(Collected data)
== Segment start ==
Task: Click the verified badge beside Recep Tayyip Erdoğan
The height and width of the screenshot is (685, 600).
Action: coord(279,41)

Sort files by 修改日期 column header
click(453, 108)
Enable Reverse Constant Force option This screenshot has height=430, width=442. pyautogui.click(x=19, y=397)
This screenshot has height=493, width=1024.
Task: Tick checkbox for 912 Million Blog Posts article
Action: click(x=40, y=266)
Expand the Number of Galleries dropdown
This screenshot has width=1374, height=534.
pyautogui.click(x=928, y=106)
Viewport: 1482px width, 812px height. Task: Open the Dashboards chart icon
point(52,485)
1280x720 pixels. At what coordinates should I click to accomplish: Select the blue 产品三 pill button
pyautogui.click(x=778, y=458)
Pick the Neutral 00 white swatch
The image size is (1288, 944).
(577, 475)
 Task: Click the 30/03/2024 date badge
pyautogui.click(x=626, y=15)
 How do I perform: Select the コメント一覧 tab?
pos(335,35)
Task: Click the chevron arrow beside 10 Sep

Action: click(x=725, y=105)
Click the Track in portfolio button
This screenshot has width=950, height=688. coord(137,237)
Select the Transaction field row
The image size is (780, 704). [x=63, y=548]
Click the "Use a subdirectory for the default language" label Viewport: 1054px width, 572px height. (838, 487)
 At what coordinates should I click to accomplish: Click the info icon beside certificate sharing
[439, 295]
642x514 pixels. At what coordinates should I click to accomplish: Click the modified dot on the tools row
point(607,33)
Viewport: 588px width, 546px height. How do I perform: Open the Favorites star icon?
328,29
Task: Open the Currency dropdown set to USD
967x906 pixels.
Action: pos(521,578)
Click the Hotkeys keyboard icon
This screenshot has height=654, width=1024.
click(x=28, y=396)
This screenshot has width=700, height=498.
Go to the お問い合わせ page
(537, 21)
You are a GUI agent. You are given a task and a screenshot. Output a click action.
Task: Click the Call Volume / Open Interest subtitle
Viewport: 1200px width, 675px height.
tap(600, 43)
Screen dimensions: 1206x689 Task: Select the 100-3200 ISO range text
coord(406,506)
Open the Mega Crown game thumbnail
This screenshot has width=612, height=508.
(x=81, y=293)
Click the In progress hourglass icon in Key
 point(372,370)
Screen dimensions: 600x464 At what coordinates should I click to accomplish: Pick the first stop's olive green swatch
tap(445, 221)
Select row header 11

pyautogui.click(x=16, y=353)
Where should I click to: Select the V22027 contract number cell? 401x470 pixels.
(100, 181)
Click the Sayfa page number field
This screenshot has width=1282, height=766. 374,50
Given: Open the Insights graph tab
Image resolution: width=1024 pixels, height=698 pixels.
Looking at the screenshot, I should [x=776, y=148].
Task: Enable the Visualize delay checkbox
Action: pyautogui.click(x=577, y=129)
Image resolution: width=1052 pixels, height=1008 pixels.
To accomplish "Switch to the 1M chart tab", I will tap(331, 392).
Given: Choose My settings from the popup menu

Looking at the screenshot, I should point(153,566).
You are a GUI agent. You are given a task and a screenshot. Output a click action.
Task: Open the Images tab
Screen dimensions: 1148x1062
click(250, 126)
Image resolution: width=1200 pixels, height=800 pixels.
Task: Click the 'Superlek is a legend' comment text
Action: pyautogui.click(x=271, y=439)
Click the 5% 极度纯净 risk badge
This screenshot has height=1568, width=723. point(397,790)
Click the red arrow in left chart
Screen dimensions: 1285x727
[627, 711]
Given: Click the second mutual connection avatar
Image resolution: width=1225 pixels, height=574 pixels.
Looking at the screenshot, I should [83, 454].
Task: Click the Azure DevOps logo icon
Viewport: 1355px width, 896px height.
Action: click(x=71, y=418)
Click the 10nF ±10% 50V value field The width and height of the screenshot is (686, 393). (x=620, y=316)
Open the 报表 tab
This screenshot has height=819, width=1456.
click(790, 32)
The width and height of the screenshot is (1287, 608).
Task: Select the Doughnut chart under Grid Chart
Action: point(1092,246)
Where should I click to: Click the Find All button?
== Segment end ==
_EXERCISE INSTRUCTIONS_
Nothing in the records may change; output all of them exactly.

_SOLUTION TO THIS TASK_
Task: Click the verified badge beside Recep Tayyip Erdoğan
The height and width of the screenshot is (685, 600).
Action: coord(279,41)

Sort files by 修改日期 column header
click(453, 108)
Enable Reverse Constant Force option This screenshot has height=430, width=442. pyautogui.click(x=19, y=397)
This screenshot has height=493, width=1024.
Task: Tick checkbox for 912 Million Blog Posts article
Action: click(x=40, y=266)
Expand the Number of Galleries dropdown
This screenshot has width=1374, height=534.
pyautogui.click(x=928, y=106)
Viewport: 1482px width, 812px height. Task: Open the Dashboards chart icon
point(52,485)
1280x720 pixels. At what coordinates should I click to accomplish: Select the blue 产品三 pill button
pyautogui.click(x=778, y=458)
Pick the Neutral 00 white swatch
The image size is (1288, 944).
(577, 475)
 Task: Click the 30/03/2024 date badge
pyautogui.click(x=626, y=15)
 How do I perform: Select the コメント一覧 tab?
pos(335,35)
Task: Click the chevron arrow beside 10 Sep

Action: click(x=725, y=105)
Click the Track in portfolio button
This screenshot has width=950, height=688. coord(137,237)
Select the Transaction field row
The image size is (780, 704). [x=63, y=548]
Click the "Use a subdirectory for the default language" label Viewport: 1054px width, 572px height. (838, 487)
 At what coordinates should I click to accomplish: Click the info icon beside certificate sharing
[439, 295]
642x514 pixels. At what coordinates should I click to accomplish: Click the modified dot on the tools row
point(607,33)
Viewport: 588px width, 546px height. How do I perform: Open the Favorites star icon?
328,29
Task: Open the Currency dropdown set to USD
967x906 pixels.
Action: pos(521,578)
Click the Hotkeys keyboard icon
This screenshot has height=654, width=1024.
click(x=28, y=396)
This screenshot has width=700, height=498.
Go to the お問い合わせ page
(537, 21)
You are a GUI agent. You are given a task and a screenshot. Output a click action.
Task: Click the Call Volume / Open Interest subtitle
Viewport: 1200px width, 675px height.
tap(600, 43)
Screen dimensions: 1206x689 Task: Select the 100-3200 ISO range text
coord(406,506)
Open the Mega Crown game thumbnail
This screenshot has width=612, height=508.
(x=81, y=293)
Click the In progress hourglass icon in Key
 point(372,370)
Screen dimensions: 600x464 At what coordinates should I click to accomplish: Pick the first stop's olive green swatch
tap(445, 221)
Select row header 11

pyautogui.click(x=16, y=353)
Where should I click to: Select the V22027 contract number cell? 401x470 pixels.
(100, 181)
Click the Sayfa page number field
This screenshot has width=1282, height=766. 374,50
Given: Open the Insights graph tab
Image resolution: width=1024 pixels, height=698 pixels.
Looking at the screenshot, I should [x=776, y=148].
Task: Enable the Visualize delay checkbox
Action: pyautogui.click(x=577, y=129)
Image resolution: width=1052 pixels, height=1008 pixels.
To accomplish "Switch to the 1M chart tab", I will tap(331, 392).
Given: Choose My settings from the popup menu

Looking at the screenshot, I should point(153,566).
You are a GUI agent. You are given a task and a screenshot. Output a click action.
Task: Open the Images tab
Screen dimensions: 1148x1062
click(250, 126)
Image resolution: width=1200 pixels, height=800 pixels.
Task: Click the 'Superlek is a legend' comment text
Action: pyautogui.click(x=271, y=439)
Click the 5% 极度纯净 risk badge
This screenshot has height=1568, width=723. point(397,790)
Click the red arrow in left chart
Screen dimensions: 1285x727
[627, 711]
Given: Click the second mutual connection avatar
Image resolution: width=1225 pixels, height=574 pixels.
Looking at the screenshot, I should [83, 454].
Task: Click the Azure DevOps logo icon
Viewport: 1355px width, 896px height.
Action: click(x=71, y=418)
Click the 10nF ±10% 50V value field The width and height of the screenshot is (686, 393). (x=620, y=316)
Open the 报表 tab
This screenshot has height=819, width=1456.
click(790, 32)
The width and height of the screenshot is (1287, 608).
Task: Select the Doughnut chart under Grid Chart
Action: point(1092,246)
Where should I click to: Click the Find All button?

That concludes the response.